Between farmers and consumers, there’s been another shift in the coffee industry; professional coffee tasters have begun embracing a growing field of research known as descriptive sensory analysis. The Sensory Analysis Center at Kansas State University is largely devoted to developing a standard set of flavor descriptors that can be applied across all food and beverage sectors. Panels of professionals who taste according to this lexicon “taste dispassionately,” and “can work on wine one minute, chocolate the next minute, Saltine crackers the next minute,” Giuliano says.

Those professionals work on coffee, too. In order for the sensory panels to be effective, however, the SCAA needed to do away with coffee jargon left over from the 1990s, in favor of a language that’s replicable, no matter where or when you're drinking. Consider this: there used to be a term for a certain harsh flavor found in coffee, called “Rioy.” Rioy isn’t a compliment: beans from Rio de Janeiro were often overly fermented, leading to an iodine-like taste. No one outside of the coffee world would know that, so “now we would call that medicinal,” Giuliano says.

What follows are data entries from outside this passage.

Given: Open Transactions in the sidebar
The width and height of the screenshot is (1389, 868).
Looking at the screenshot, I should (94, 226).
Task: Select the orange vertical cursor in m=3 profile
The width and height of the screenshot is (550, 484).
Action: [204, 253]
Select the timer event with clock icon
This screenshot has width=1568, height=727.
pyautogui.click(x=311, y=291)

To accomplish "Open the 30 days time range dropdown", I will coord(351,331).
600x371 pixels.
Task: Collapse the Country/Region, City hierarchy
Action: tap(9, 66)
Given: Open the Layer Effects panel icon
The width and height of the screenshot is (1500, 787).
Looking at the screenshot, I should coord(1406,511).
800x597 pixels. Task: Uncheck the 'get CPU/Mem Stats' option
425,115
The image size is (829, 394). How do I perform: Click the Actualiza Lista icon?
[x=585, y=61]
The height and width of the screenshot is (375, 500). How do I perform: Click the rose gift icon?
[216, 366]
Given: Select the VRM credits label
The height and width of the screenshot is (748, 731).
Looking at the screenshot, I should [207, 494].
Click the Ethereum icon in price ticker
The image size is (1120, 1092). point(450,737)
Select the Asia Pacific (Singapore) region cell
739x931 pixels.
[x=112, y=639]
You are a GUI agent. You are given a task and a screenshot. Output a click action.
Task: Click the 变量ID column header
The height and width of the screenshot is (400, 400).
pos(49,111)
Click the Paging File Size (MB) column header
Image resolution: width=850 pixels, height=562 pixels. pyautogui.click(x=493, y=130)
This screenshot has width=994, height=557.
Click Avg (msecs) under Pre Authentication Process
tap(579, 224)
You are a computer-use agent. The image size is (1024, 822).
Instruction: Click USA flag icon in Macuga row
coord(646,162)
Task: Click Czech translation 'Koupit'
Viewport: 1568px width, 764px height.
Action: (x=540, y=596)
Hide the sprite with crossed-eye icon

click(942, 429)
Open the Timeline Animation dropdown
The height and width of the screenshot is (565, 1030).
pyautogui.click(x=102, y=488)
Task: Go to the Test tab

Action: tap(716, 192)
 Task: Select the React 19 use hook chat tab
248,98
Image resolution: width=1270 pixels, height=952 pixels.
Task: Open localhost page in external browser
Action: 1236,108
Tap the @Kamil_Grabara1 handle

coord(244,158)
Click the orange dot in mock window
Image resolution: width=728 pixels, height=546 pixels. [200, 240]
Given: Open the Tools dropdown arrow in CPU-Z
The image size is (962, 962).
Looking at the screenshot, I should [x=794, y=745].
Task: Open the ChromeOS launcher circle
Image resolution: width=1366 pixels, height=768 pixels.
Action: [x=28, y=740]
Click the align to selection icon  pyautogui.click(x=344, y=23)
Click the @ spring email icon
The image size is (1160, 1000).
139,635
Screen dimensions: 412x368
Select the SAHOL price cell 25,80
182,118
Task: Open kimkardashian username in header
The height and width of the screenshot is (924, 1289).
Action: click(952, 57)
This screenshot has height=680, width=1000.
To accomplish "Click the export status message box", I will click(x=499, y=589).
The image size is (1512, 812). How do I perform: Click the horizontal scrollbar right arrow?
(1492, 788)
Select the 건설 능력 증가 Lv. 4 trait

In this way, the updated chart draws on the bank of research that’s being compiled at the Sensory Analysis Center. Like its predecessor, it's rainbow-hued---but these colors were chosen very carefully. Once the new lexicon and its hierarchy had been put in place, Giuliano and his colleagues asked London design studio One Darnley Road to revitalize the color palette. Lots of charts use color to organize information, Giuliano says the team at One Darnley Road went the extra mile to see that these colors corresponded as closely as possible to specific flavors. To do that, the designers studied photographs of different foods, elements, and objects, and distilled each item into a specific color; when selecting a color to connote malt, or jasmine, or molasses, they based that color one the hue of actual malt, jasmine, and molasses. Giuliano makes their process sound painstaking: "They studied all the colors that oranges [i.e. the fruits] can take, and they found the average orange [i.e. the color].” The chart's hues, then, like the new lexicon, have been defined as quantitatively as possible.